(Source records begins)

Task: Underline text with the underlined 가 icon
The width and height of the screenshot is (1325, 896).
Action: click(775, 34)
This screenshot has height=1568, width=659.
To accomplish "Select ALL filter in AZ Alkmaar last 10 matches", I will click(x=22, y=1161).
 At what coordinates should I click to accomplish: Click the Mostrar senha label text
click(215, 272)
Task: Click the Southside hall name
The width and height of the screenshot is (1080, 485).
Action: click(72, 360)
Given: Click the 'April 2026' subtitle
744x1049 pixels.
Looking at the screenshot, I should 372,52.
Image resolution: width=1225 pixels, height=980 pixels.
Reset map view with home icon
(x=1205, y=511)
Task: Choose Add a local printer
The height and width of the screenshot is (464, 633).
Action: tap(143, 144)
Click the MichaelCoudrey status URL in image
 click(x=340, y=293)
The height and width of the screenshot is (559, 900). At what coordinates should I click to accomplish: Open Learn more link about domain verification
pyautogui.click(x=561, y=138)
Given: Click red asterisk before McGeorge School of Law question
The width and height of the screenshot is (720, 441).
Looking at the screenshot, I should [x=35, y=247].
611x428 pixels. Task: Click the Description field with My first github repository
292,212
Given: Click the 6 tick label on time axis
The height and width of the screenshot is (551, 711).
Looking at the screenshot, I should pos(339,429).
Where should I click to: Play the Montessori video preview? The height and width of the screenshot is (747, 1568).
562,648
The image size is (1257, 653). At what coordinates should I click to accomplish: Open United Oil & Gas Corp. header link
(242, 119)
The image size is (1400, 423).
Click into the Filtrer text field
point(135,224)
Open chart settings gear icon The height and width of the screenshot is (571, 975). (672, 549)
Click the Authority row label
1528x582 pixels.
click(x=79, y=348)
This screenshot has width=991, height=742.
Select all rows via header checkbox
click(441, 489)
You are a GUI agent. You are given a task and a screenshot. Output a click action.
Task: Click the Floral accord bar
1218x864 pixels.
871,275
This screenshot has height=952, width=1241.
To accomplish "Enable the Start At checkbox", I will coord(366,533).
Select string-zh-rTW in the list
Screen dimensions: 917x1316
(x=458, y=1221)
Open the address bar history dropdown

(Source records ends)

Looking at the entries above, count each line that includes the string "This" and give only the total.

3